#### [What you need to do]
Give back the material word for word, every line included.
——————————
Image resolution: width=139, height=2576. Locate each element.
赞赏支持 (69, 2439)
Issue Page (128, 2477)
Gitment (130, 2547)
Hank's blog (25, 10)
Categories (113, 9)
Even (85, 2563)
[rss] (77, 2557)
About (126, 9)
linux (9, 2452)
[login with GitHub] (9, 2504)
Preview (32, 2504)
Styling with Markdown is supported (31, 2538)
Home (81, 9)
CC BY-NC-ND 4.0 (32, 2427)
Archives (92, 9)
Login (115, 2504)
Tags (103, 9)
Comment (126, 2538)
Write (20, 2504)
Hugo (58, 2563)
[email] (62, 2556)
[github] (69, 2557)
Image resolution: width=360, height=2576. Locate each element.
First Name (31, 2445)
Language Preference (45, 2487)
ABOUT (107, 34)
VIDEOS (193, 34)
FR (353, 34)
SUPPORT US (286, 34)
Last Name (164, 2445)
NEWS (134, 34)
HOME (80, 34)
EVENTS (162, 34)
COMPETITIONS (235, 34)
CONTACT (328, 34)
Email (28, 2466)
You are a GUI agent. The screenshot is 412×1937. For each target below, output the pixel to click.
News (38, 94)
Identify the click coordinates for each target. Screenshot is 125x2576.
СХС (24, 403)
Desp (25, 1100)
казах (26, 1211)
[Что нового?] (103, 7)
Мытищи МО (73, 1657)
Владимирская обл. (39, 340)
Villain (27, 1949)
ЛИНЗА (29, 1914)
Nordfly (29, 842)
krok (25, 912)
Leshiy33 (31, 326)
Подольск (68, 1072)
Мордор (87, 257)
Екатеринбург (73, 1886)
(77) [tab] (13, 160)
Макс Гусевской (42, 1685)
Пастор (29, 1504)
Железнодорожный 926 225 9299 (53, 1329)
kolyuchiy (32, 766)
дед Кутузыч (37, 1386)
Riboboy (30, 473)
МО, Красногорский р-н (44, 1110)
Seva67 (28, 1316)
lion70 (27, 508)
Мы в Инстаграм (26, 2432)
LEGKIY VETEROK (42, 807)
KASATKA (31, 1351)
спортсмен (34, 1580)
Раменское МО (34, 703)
——————————
#### [Answer box]
Image resolution: width=139, height=2576. Locate each element.
赞赏支持 (69, 2439)
Issue Page (128, 2477)
Gitment (130, 2547)
Hank's blog (25, 10)
Categories (113, 9)
Even (85, 2563)
[rss] (77, 2557)
About (126, 9)
linux (9, 2452)
[login with GitHub] (9, 2504)
Preview (32, 2504)
Styling with Markdown is supported (31, 2538)
Home (81, 9)
CC BY-NC-ND 4.0 (32, 2427)
Archives (92, 9)
Login (115, 2504)
Tags (103, 9)
Comment (126, 2538)
Write (20, 2504)
Hugo (58, 2563)
[email] (62, 2556)
[github] (69, 2557)
Image resolution: width=360, height=2576. Locate each element.
First Name (31, 2445)
Language Preference (45, 2487)
ABOUT (107, 34)
VIDEOS (193, 34)
FR (353, 34)
SUPPORT US (286, 34)
Last Name (164, 2445)
NEWS (134, 34)
HOME (80, 34)
EVENTS (162, 34)
COMPETITIONS (235, 34)
CONTACT (328, 34)
Email (28, 2466)
You are a GUI agent. The screenshot is 412×1937. For each target below, output the pixel to click.
News (38, 94)
Identify the click coordinates for each target. Screenshot is 125x2576.
СХС (24, 403)
Desp (25, 1100)
казах (26, 1211)
[Что нового?] (103, 7)
Мытищи МО (73, 1657)
Владимирская обл. (39, 340)
Villain (27, 1949)
ЛИНЗА (29, 1914)
Nordfly (29, 842)
krok (25, 912)
Leshiy33 (31, 326)
Подольск (68, 1072)
Мордор (87, 257)
Екатеринбург (73, 1886)
(77) [tab] (13, 160)
Макс Гусевской (42, 1685)
Пастор (29, 1504)
Железнодорожный 926 225 9299 (53, 1329)
kolyuchiy (32, 766)
дед Кутузыч (37, 1386)
Riboboy (30, 473)
МО, Красногорский р-н (44, 1110)
Seva67 (28, 1316)
lion70 (27, 508)
Мы в Инстаграм (26, 2432)
LEGKIY VETEROK (42, 807)
KASATKA (31, 1351)
спортсмен (34, 1580)
Раменское МО (34, 703)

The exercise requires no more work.